## Selected text:
On 5 January 2024, an Alaska Airlines Boeing 737 MAX 9 lost a fuselage cabin panel at 4,900 metres (16,000 feet) and was forced to conduct an emergency landing, fortunately without any major injuries to passengers and crew.

While the accident is still under investigation, it seems that the panel in question had not been properly bolted to the fuselage, a major manufacturing defect and quality-control oversight. Loose parts were soon found on other 737 MAX 9 planes. The result was the grounding of all 171 Boeing MAX 9 jets by United States regulators and a more than 10 percent drop in the company’s share price.

To compound Boeing’s woes, the US Secretary of State Antony Blinken’s Boeing 737 was grounded in Davos following mechanical failure. And recently, Boeing was again in the limelight when a Boeing 747 had to perform an emergency landing in Miami with an engine on fire.

These are just the latest in a string of unfortunate and sometimes fatal incidents, including two deadly crashes involving Boeing 737 MAX planes, which have all served to undermine public confidence in the company.

Other new Boeing airplanes such as the Boeing 787 long-haul Dreamliner faced development hold-ups, delayed regulatory approval and suffered serious teething troubles (such as its batteries catching fire). Even the famous Boeing 777 was temporarily grounded due to safety concerns, and development of the latest version is running four years behind schedule.

This once-great company has been stumbling from crisis to crisis. But how did it get to this point? Our research on global innovation and the failings of corporate governance suggests that the combination of two major strategy shifts in the early 2000s compromised the future of the company.

## Provided data:

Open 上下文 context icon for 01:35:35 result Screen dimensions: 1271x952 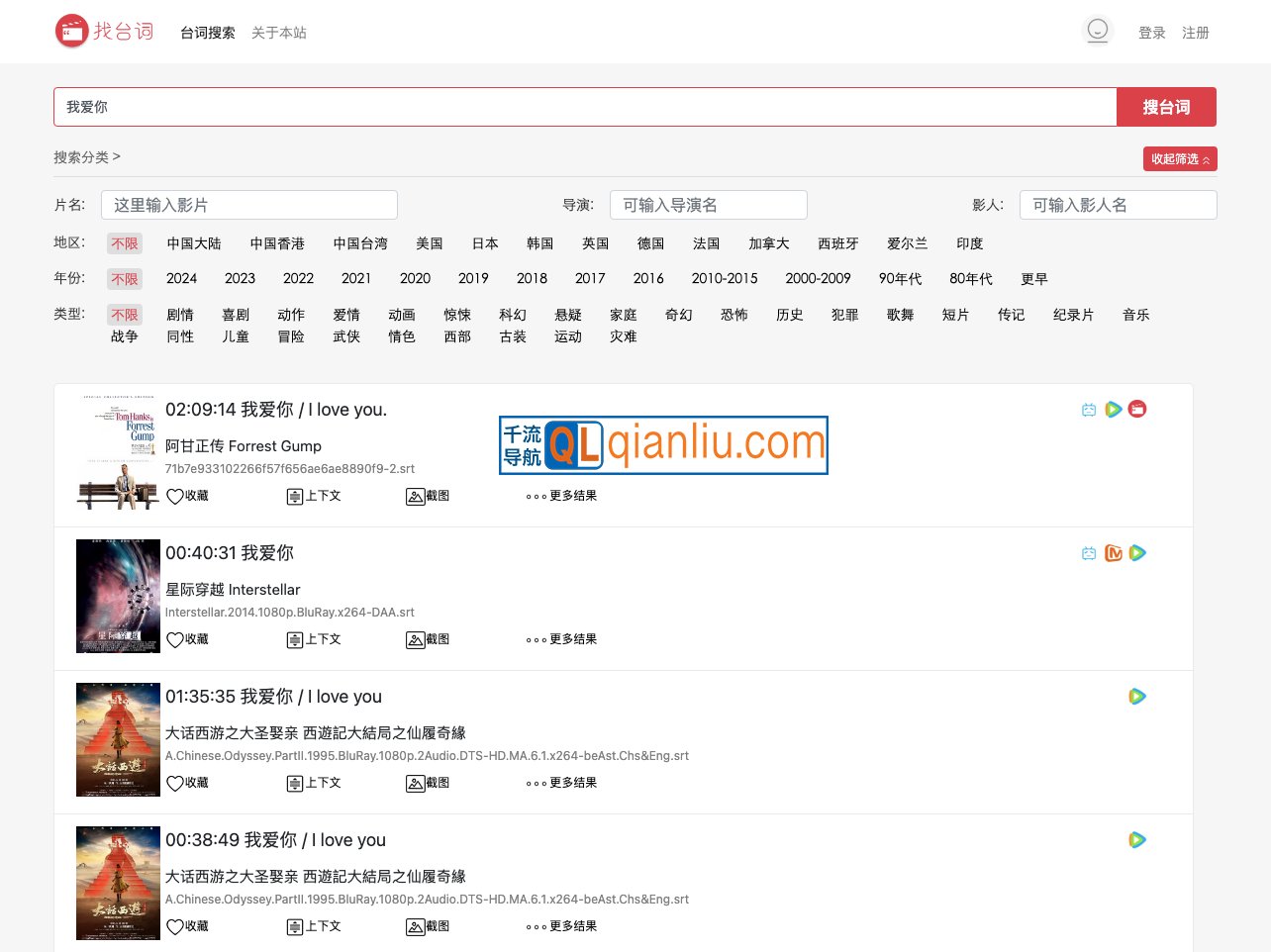(x=295, y=783)
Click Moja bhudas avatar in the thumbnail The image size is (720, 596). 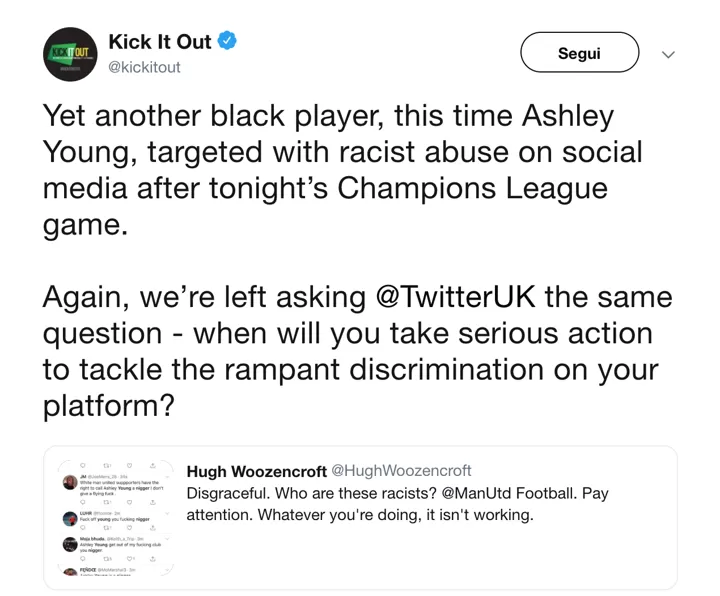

## The tasks:
1. Print the passage on Boeing's troubles word for word, starting with "These are just" and going on through "in the company.".
2. Carry on the passage on Boeing's troubles, beginning right after its final sentence.

## Outputs for the tasks:
1.
These are just the latest in a string of unfortunate and sometimes fatal incidents, including two deadly crashes involving Boeing 737 MAX planes, which have all served to undermine public confidence in the company.

2.
A misaligned merger

First, in 1997, Boeing acquired McDonnell Douglas. While the firm had a great aerospace tradition in building airliners, starting with the iconic DC-3, McDonnell Douglas found it increasingly difficult to compete with first Boeing and then Airbus.

By the time the Soviet Union collapsed, the company’s military business had fallen on hard times, and it had to be very sensitive to costs. As the firm lacked the resources to embark on new product development, merging with Boeing was its way to exit the industry.

However, while the firm’s name was retired, the McDonnell Douglas’ management team did not leave quietly. In fact, as we have observed first hand in other mergers – for instance, Solvay and Rhodia in Europe or, much earlier, Glaxo and Wellcome – the tougher, leaner managers of the weaker company elbowed out the more gentlemanly leaders of the bigger company.

The result was that Boeing’s idealistic engineering team ended up being run by McDonnell Douglas hard-bitten veterans. These were accountants, financial controllers and other managers obsessed with cost savings and used to running things on a shoestring budget. They were also very sensitive to shareholder wealth.

A new operating model

Concerned with limiting risks and development costs, they recruited risk-bearing partners to invest in new aircraft programmes and to co-develop and co-produce new plane models. Partners would share in development costs and work, and then produce subassemblies of the plane. These ranged from non-critical components, such as the cabin furnishings, to much larger and more critical elements – for example, the fins, wings and even whole fuselages.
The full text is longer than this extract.